# BMW F10 Airbag Reset



## Samuel fursov (Jun 24, 2017)

Hey guys,

I bought a 2012 BMW 535 (F10). It was previously in an accident, and the airbags were blown. Now I had a 2014 Mini Cooper S a few years back and it too had airbags blown. After changing them, and the seat belts, and the sensors, I drove to MINI and they cleared the airbag code with there computer. But it was expensive.. so I was thinking of going to BMW and having them do there magic with my car, but they are charging double of what Mini asked for there's..

But then I read online that I can program the car, and that have me an idea to clear the airbag codes myself.. I know this is possible, others have done it, but I just don't know how!

I've bought the ENET cable, installed ESYS and followed this -----(You can do it in ESYS. Go to external apps and select transmitter. Click connect and then scroll down till you see clear all DTCs. Double click and your done)----- but it did not clear any codes.

Then I downloaded tool32 and followed this, but it also didn't do anything except say that I need to put my seatbelt on, which after I did it didn't show the seatbelt error.. but it did not clear the airbag

---------(You should be able to reset it with Tool32, which is part of EDIABAS.
Tool32 => ACSM4.prg => steuergeraete_reset = reset the ACSM module
And if that doesn't work, you may need to lock ACSM:
Tool32 => ACSM4.prg => steuern_verriegelung_schreiben = control_lock_write)----------

Is there another way of doing what I need? I know BMW can do it, so I can too.

Please help me out guys! 
Much appreciated
Samuel fursov

Sent from my iPhone using Bimmerfest mobile app


----------



## efodela (Sep 20, 2015)

For airbags you need to reprogram or flash the module.. 
Find the guide for flashing modules with esys..

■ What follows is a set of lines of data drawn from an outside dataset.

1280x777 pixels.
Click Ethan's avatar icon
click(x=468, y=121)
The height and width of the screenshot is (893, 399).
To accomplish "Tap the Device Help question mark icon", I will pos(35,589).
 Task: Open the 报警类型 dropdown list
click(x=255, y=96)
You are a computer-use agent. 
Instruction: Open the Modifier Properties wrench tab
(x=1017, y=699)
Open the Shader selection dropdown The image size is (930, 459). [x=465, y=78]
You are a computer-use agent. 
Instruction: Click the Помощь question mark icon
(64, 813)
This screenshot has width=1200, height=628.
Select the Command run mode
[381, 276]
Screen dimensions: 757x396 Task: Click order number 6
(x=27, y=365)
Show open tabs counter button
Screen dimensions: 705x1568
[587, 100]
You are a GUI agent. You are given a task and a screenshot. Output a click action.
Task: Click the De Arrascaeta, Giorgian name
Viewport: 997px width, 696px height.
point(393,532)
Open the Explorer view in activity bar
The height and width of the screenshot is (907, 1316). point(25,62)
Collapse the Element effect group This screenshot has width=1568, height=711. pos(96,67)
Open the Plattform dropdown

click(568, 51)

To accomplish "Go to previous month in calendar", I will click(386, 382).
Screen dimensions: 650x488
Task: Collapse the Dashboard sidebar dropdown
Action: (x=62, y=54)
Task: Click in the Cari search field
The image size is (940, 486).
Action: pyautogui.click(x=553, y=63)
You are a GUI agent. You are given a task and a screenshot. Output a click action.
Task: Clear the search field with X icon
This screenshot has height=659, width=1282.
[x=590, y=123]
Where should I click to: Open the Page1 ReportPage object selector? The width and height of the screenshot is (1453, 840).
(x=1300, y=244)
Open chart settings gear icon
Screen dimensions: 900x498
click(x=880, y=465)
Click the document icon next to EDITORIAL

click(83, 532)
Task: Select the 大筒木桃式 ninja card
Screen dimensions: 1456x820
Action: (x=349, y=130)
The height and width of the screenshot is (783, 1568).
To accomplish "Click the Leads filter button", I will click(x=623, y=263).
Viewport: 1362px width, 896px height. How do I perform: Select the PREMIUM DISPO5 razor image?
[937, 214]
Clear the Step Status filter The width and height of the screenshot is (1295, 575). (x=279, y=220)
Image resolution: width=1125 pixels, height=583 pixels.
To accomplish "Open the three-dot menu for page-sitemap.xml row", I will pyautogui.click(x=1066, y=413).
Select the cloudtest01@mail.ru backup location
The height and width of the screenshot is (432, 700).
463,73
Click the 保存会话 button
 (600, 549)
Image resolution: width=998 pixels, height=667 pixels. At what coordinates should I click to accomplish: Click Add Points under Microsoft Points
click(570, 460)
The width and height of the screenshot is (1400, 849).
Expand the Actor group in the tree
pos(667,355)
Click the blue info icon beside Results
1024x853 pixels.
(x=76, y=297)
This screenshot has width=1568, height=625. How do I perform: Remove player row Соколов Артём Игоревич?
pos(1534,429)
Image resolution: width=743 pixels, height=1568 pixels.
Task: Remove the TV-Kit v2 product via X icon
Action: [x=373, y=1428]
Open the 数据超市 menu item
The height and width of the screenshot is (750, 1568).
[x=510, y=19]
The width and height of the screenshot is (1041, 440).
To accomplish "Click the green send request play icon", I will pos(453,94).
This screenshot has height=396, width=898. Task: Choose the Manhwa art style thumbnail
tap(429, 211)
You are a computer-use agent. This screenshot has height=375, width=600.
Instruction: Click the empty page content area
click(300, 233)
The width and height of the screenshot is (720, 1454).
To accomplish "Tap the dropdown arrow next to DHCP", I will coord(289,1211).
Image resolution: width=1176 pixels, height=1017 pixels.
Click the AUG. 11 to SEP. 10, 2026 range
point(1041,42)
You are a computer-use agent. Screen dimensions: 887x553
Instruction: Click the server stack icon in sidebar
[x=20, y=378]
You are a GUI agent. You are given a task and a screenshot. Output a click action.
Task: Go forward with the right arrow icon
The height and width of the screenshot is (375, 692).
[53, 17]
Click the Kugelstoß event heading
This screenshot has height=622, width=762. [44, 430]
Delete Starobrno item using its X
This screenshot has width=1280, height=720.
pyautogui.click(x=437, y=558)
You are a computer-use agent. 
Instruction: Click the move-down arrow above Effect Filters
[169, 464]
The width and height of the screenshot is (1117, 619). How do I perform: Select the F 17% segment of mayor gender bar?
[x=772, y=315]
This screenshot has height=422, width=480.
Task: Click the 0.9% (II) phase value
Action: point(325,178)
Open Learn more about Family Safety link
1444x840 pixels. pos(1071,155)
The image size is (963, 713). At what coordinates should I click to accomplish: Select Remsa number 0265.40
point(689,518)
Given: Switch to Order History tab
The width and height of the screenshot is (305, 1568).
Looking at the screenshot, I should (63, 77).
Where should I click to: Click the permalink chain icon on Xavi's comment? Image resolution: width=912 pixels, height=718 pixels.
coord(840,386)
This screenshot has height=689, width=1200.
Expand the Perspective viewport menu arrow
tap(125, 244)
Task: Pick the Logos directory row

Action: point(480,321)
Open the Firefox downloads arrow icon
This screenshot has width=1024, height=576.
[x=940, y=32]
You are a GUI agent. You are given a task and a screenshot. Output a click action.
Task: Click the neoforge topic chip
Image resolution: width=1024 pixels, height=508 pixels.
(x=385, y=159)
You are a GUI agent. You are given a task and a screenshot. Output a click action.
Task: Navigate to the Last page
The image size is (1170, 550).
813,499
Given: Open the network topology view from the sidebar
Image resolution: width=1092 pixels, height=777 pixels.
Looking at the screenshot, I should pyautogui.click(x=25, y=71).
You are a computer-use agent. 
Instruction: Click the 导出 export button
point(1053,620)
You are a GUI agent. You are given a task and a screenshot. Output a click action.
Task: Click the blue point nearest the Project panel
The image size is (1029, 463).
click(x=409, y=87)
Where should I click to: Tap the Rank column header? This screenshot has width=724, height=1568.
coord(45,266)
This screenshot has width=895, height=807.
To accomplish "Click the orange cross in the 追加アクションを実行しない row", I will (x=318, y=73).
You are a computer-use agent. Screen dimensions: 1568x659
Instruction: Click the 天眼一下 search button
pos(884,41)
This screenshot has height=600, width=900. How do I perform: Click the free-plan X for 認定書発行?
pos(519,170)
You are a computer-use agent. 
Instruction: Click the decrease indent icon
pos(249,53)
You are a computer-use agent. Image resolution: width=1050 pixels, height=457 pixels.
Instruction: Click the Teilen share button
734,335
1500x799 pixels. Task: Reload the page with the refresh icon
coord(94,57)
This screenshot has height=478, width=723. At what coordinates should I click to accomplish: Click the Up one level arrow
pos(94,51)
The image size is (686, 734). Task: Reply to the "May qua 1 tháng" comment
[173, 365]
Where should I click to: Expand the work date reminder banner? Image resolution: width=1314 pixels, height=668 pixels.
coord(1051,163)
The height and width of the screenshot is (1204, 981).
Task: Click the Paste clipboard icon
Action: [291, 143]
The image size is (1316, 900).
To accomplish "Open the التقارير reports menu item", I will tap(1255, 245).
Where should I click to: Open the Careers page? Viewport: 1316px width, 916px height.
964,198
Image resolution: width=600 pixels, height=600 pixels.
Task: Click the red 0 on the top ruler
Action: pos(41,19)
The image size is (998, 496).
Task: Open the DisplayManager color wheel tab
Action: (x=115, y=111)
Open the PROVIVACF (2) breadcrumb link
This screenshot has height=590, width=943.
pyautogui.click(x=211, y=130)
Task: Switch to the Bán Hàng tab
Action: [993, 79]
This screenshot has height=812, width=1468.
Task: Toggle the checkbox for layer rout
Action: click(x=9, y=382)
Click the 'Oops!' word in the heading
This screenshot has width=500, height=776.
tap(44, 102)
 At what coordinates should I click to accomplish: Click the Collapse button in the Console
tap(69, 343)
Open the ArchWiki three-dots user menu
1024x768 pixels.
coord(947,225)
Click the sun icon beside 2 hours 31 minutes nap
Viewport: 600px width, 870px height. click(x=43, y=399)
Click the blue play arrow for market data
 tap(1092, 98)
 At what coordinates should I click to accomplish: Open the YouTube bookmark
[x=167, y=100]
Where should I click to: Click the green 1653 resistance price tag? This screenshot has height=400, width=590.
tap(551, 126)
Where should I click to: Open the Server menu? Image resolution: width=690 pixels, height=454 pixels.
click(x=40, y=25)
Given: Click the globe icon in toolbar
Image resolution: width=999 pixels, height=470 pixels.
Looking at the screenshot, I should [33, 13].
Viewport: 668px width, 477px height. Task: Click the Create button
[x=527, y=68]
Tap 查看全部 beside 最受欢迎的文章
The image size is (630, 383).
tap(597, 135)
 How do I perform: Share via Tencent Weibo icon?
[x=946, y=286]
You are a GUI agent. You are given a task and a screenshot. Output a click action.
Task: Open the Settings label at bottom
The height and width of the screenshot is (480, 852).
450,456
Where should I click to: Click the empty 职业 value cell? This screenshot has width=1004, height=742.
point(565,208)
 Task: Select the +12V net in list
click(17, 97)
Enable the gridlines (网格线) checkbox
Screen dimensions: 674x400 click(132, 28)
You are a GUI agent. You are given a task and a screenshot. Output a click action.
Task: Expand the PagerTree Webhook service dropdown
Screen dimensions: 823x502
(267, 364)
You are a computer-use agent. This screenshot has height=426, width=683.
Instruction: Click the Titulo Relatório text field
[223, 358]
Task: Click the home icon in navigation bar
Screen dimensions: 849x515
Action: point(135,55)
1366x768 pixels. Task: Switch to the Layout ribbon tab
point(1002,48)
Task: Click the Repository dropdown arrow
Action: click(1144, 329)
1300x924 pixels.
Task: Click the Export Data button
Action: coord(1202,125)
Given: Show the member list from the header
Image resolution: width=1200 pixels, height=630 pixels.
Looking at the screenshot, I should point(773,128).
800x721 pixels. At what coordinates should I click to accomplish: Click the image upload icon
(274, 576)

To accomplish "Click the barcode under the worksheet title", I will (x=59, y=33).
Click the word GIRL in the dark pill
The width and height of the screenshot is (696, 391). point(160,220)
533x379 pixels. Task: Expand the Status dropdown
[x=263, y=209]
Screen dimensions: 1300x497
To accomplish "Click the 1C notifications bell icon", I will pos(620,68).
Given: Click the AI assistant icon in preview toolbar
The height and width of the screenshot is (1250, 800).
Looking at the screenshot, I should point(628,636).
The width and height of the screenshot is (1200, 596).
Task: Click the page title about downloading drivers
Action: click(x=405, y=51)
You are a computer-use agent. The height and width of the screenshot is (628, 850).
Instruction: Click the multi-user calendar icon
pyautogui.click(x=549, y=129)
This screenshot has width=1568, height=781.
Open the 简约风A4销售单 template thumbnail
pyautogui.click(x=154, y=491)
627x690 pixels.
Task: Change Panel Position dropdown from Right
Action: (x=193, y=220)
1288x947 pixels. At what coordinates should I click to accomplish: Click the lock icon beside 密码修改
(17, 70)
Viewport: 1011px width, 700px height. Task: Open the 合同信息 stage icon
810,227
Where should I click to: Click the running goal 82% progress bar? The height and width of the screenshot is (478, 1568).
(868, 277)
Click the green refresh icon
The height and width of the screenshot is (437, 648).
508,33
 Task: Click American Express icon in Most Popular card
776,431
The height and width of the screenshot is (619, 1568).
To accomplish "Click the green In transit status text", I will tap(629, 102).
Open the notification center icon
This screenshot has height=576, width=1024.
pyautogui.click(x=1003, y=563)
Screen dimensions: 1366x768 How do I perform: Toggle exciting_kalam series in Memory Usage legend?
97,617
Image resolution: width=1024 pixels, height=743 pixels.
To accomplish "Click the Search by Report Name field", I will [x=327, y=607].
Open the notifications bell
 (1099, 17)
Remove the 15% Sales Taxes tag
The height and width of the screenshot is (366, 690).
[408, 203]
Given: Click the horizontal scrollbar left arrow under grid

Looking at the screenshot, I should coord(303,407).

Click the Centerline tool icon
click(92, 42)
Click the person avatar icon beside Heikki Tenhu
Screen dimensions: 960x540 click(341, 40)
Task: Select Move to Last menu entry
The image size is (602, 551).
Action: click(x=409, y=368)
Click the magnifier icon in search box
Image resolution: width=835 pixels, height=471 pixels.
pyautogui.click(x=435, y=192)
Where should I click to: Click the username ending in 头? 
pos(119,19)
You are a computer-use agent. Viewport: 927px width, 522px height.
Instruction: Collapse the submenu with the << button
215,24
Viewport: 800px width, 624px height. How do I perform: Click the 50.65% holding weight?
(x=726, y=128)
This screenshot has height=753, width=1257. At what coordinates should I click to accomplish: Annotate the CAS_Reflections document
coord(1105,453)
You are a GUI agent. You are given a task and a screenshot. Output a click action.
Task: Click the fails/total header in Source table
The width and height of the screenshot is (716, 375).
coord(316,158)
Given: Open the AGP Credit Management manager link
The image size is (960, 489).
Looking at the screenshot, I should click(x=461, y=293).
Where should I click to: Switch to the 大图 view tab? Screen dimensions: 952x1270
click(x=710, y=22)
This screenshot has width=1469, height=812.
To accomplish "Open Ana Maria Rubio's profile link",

Sent from my SM-G935W8 using Tapatalk


----------



## ntuner (May 23, 2013)

Look on the forum for ista(rheingold) standalone. Then read the car and normally you would see crash data code. Delete all codes and if you've replaced all blown seatbelts, airbags then airbag light would turn off. No need to program anything.


----------



## efodela (Sep 20, 2015)

ntuner said:


> Look on the forum for ista(rheingold) standalone. Then read the car and normally you would see crash data code. Delete all codes and if you've replaced all blown seatbelts, airbags then airbag light would turn off. No need to program anything.


Never assumed that was to be done after a crash.. always flashed anyways.. 
But will take note of your solution next time to see..

Sent from my SM-G935W8 using Tapatalk


----------



## ntuner (May 23, 2013)

It's the crash data code that triggers airbag light code. When that's cleared light will turn off. And looks like you have to clear the code with a tool, removing battery cable won't clear. Also, airbag sensors do not need replaced unless they're physically damaged


----------



## efodela (Sep 20, 2015)

And that crash data is stored in the module I presume?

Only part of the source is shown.